THE TASK: Gather every line below where "size" appears.

[[ RECORDED INFORMATION, beginning ]]

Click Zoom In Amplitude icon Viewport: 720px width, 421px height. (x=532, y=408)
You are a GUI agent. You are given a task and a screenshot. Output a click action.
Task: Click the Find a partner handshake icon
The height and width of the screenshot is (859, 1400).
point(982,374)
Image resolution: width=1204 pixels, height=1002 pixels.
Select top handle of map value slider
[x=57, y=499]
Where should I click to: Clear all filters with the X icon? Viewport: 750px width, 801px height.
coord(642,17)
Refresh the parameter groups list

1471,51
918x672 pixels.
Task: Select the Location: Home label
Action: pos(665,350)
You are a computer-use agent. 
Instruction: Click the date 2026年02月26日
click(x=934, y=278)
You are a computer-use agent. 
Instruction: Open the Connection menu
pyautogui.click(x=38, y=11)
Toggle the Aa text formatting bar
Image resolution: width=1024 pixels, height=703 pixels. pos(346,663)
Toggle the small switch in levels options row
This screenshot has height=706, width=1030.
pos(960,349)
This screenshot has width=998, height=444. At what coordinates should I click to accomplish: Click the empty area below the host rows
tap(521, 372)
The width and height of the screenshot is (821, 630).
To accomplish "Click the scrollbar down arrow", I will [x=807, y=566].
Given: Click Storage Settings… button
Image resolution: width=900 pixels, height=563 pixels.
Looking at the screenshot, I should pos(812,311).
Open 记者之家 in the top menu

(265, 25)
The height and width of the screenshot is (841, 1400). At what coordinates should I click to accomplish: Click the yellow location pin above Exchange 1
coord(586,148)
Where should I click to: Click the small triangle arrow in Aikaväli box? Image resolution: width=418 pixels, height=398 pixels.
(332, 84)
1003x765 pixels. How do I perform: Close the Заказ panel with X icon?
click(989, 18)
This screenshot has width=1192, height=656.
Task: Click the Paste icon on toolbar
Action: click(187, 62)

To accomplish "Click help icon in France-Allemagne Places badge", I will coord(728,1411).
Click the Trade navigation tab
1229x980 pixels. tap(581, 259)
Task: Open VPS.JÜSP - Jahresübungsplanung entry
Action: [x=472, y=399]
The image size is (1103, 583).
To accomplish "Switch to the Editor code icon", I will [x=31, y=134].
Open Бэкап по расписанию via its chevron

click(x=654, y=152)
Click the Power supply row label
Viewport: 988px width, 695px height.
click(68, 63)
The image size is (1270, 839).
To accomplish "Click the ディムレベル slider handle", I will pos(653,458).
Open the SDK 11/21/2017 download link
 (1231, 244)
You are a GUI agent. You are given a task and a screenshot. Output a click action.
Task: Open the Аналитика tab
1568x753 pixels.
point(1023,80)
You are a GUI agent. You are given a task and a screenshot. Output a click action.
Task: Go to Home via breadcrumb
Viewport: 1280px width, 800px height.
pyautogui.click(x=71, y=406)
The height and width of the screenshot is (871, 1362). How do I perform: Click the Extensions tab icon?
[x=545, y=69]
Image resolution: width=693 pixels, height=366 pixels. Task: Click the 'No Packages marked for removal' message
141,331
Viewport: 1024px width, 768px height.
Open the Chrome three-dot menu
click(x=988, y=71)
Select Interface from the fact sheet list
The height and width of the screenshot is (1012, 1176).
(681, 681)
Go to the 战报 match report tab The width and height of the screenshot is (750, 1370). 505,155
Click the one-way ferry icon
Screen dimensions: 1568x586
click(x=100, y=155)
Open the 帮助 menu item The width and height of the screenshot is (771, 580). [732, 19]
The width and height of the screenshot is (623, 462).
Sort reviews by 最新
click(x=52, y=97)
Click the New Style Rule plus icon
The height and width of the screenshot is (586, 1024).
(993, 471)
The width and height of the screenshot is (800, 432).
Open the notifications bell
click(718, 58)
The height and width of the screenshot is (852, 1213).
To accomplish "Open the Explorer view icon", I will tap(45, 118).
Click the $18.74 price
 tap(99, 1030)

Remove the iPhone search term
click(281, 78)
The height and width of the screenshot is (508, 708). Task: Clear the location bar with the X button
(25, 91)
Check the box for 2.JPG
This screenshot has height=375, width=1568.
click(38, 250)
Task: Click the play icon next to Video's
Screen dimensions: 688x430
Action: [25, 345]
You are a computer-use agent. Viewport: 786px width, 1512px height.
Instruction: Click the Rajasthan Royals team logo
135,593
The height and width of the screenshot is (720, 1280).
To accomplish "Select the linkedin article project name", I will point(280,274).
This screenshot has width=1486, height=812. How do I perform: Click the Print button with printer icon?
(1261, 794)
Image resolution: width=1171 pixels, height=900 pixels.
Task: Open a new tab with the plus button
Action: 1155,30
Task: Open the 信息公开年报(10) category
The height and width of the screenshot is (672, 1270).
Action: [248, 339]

[[ RECORDED INFORMATION, end ]]

RESULT:
The image size is (1103, 583).
The image size is (1270, 839).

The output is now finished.